Fig. 2: FM images of Gr-coated NCA particles and the bonding configuration between Gr and Ni-rich oxide.
figure 2

ac Optical and df FM images of NCA particles that were subjected to Gr coating process (one time) a, d without the DSPE-mPEG surfactant and using the surfactant of b, e 0.1 wt% and c, f 0.2 wt%, placed on a carbon adhesive tape. The scale bars in af indicate 20 μm. g Schematic illustration of the bonding configuration between Gr and Ni-rich oxide. The Gr layer, DSPE-mPEG, and rhodamine B are illustrated using a ball-and-stick model (drew by Marvin Sketch), where red, gray, ivory, blue, and orange colors indicate oxygen, carbon, hydrogen, nitrogen, and phosphorus, respectively. The DSPE-mPEG could bind to the oxide surface by the hydrophilic head via “hydrogen bonding” with the hydroxyl groups of oxide surface, while retaining “π–π interactions” between the basal plane of Gr and the hydrophobic tails. In addition, the surfactant could bind to Gr edges by the hydrophilic head via “hydrogen bonding” with the hydroxyl functional groups of Gr, consequently contributing to conformal Gr coating in a face-to-face manner. The orange dotted boxes highlight the possible reactions between the cationic rhodamine B and the anionic phosphate group of DSPE-mPEG.

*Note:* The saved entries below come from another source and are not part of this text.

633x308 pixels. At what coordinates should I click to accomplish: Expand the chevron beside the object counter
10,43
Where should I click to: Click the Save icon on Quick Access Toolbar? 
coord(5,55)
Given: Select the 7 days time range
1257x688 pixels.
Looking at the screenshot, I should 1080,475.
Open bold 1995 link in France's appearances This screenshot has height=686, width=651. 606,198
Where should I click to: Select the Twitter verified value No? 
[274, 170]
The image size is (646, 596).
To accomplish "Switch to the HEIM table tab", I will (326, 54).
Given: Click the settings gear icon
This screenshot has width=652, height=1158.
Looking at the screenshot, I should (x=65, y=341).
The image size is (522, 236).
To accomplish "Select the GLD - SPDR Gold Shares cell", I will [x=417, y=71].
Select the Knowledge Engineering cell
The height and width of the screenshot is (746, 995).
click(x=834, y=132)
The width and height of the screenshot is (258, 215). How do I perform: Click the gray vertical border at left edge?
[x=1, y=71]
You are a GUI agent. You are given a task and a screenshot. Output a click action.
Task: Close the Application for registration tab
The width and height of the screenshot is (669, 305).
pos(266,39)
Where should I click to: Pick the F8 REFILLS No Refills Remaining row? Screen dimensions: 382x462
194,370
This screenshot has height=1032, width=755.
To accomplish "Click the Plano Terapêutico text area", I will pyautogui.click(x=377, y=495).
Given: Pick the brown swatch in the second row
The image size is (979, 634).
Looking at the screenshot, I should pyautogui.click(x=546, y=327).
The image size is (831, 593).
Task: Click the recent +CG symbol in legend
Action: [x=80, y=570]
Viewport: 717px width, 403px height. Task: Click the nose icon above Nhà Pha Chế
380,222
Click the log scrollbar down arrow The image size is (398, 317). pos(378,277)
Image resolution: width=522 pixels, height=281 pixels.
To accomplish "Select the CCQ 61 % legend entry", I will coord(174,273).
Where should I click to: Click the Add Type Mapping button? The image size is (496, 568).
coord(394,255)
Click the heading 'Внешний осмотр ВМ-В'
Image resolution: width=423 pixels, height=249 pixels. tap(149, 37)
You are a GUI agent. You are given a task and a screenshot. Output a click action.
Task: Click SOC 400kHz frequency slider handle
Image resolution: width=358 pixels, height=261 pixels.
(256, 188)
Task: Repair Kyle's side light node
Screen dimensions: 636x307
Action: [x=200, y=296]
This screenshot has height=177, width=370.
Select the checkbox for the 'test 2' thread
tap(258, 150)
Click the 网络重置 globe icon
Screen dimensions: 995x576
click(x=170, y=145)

Next, FM was performed for the NCA particles that were subjected to Gr coating process (one time) with and without the use of DSPE-mPEG. As shown in Fig. 2a, d, overall the NCA particles processed without the DSPE-mPEG showed a dark contrast; their surroundings appeared weak red due to remnant RhB salts, which could have been incorporated during the washing step. On the other hand, the bright-red color was clearly observed on the NCA particles coated using DSPE-mPEG (Fig. 2b, e and  c, f). These results confirmed the presence of surfactant in the Gr-coated particles. We speculated that the surfactant interacts on the basal plane with the hydrophobic tails in the DSPE, while being attached on the NCA surface via hydrogen bonding between the surface hydroxyl group (–OH) and the hydrophilic mPEG head (see Fig. 2g and Supplementary Fig. 13)22,27. In addition, the surfactant could bind to the Gr edges by the hydrophilic head via hydrogen bonding with the hydroxyl functional groups of the Gr, consequently contributing to a conformal Gr coating on NCA in a face-to-face manner. This conjecture is partly corroborated by controlled experiments on different types of surfactants (refer to Supplementary Note 2 and Supplementary Fig. 14).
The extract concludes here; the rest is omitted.